(SOURCE DATA)
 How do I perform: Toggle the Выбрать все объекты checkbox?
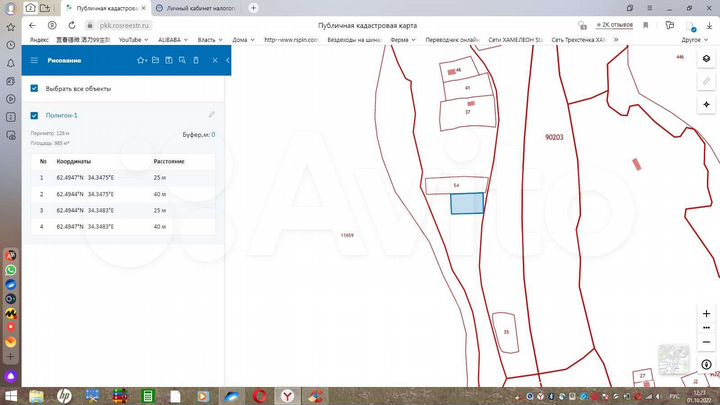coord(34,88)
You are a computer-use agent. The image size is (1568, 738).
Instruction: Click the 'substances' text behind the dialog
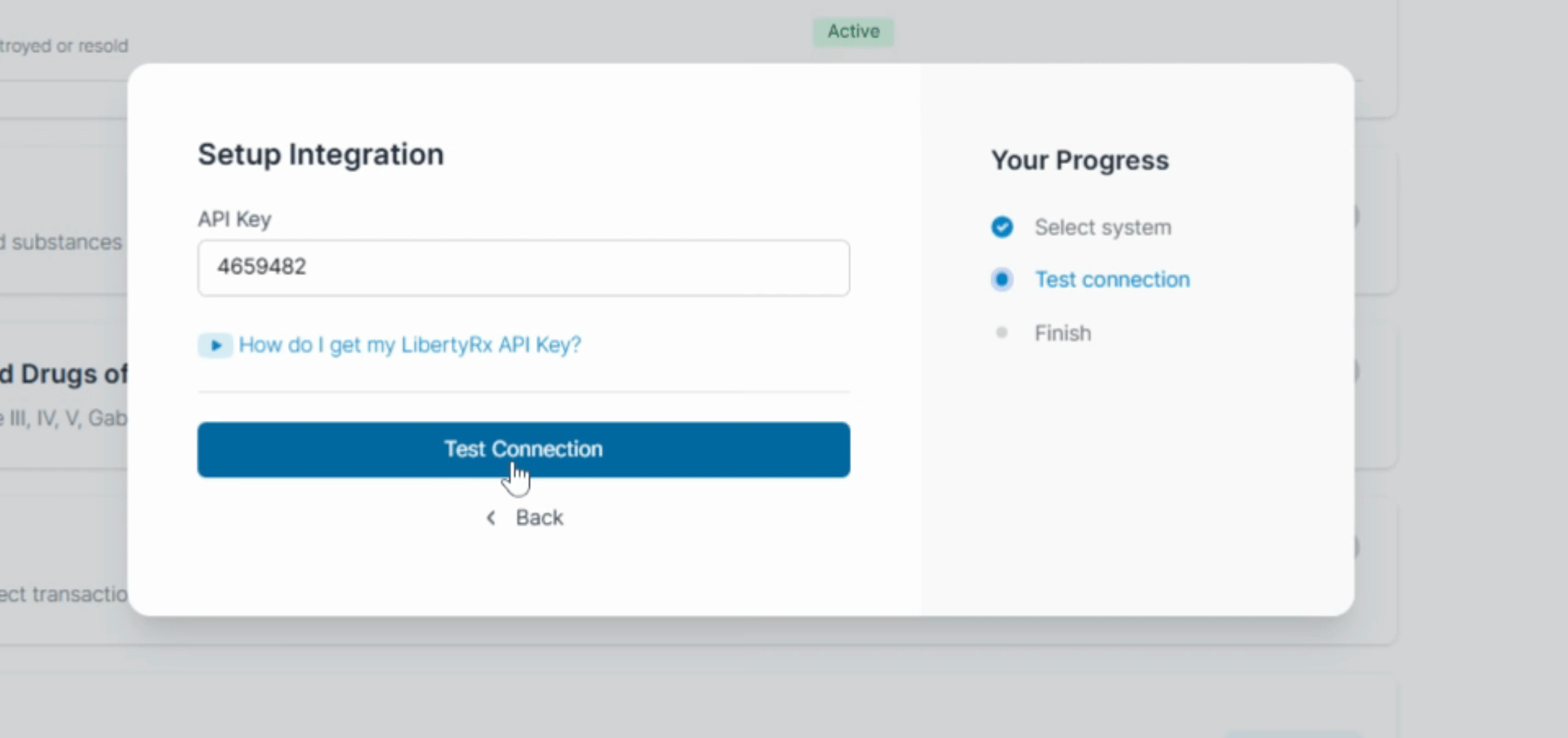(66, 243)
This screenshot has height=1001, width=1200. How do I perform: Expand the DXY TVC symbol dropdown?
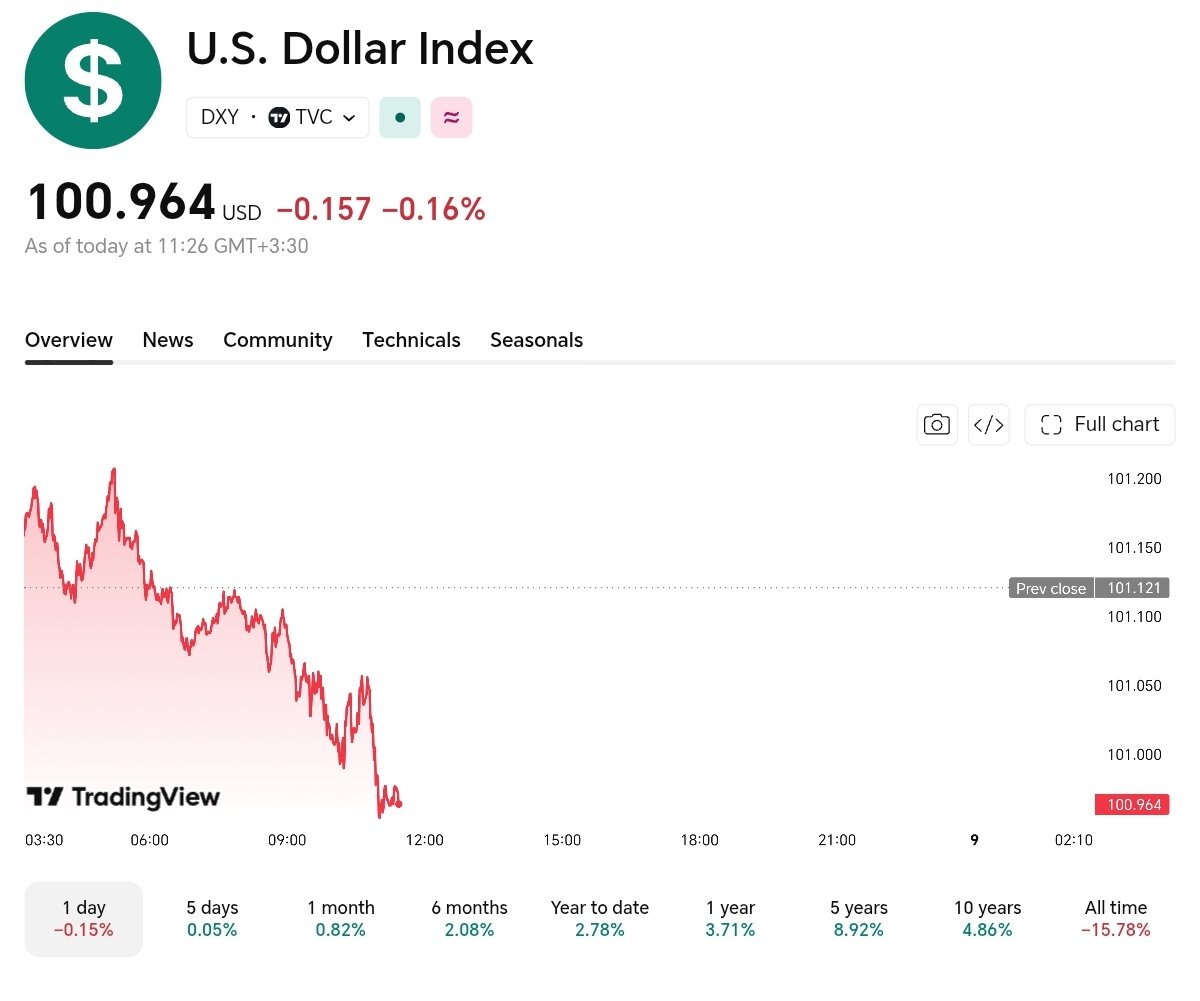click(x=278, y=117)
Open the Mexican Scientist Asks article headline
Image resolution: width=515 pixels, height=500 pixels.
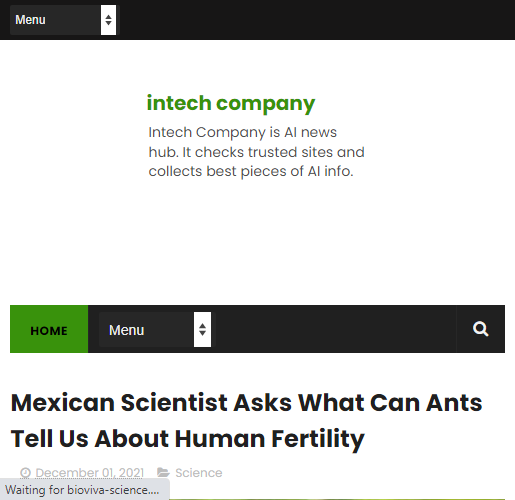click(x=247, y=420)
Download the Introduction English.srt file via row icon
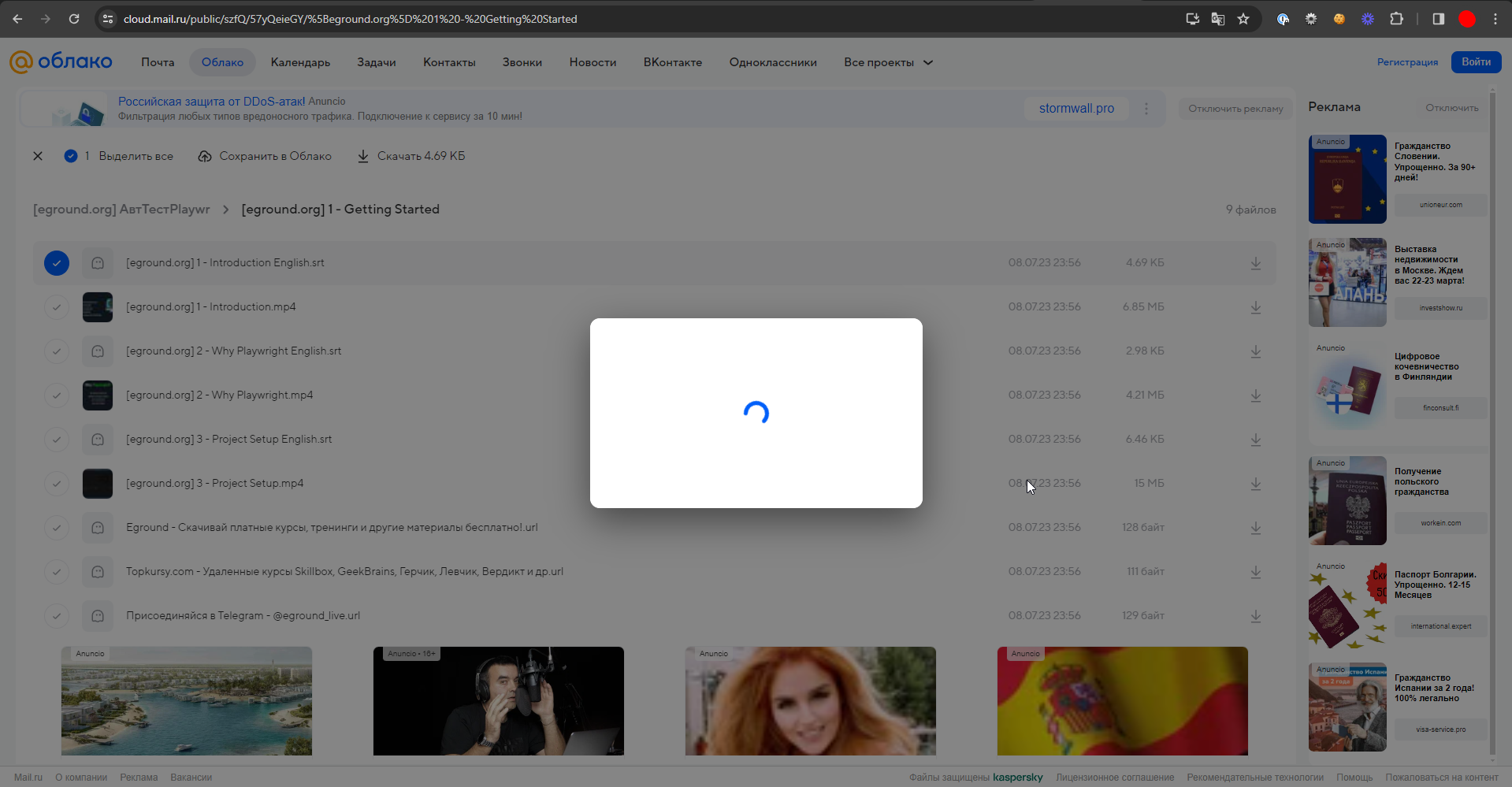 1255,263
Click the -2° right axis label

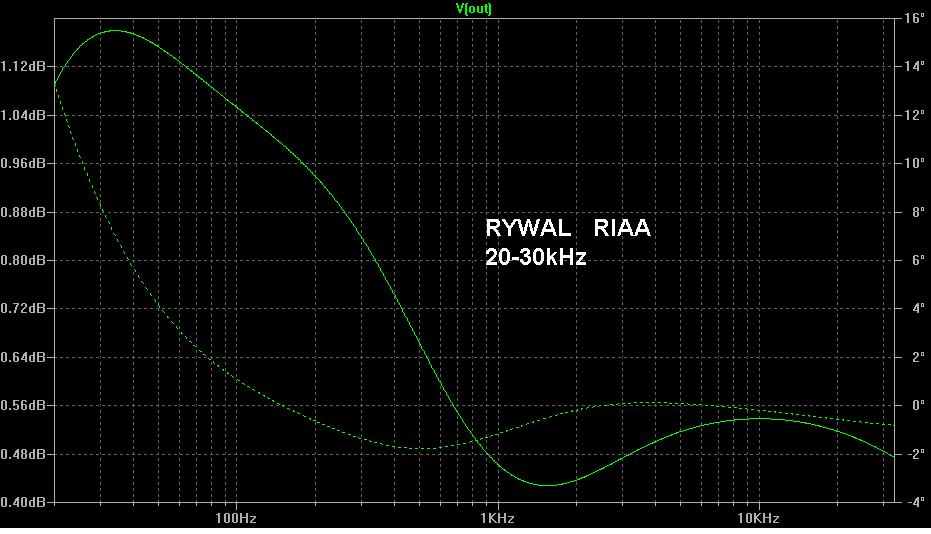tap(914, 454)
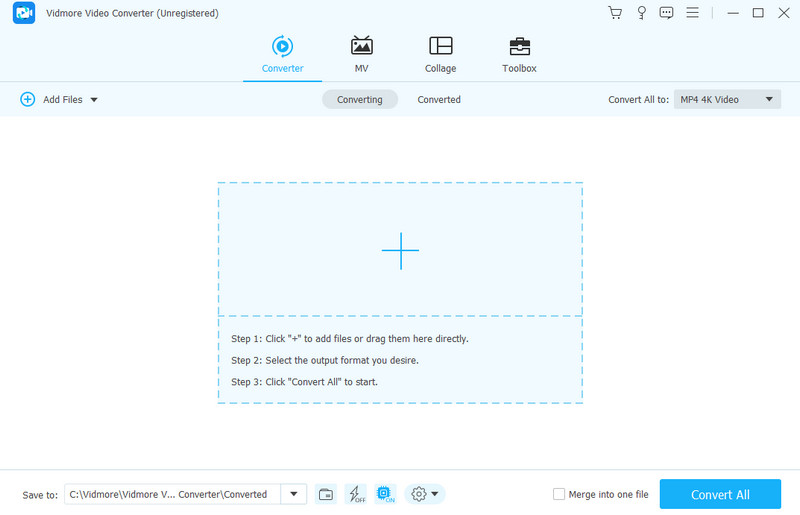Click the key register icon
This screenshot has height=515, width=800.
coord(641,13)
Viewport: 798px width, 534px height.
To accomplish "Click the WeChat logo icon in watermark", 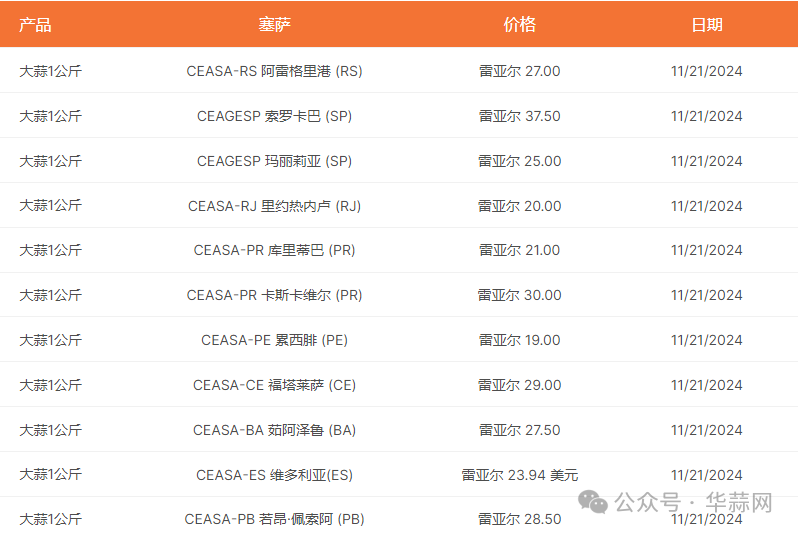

(TASK DETAILS) Give the lines from the one containing "This screenshot has height=1001, width=1200." through the final line of the material again, exactly and in full, but without pictures.

(OUTPUT)
This screenshot has height=1001, width=1200. How do I perform: Expand the DXY TVC symbol dropdown?
click(x=278, y=117)
Open the Mexican Scientist Asks article headline
Image resolution: width=515 pixels, height=500 pixels.
click(x=247, y=420)
Download the Introduction English.srt file via row icon
 1255,263
Click the -2° right axis label

tap(914, 454)
Click the key register icon
This screenshot has height=515, width=800.
coord(641,13)
Viewport: 798px width, 534px height.
To accomplish "Click the WeChat logo icon in watermark", 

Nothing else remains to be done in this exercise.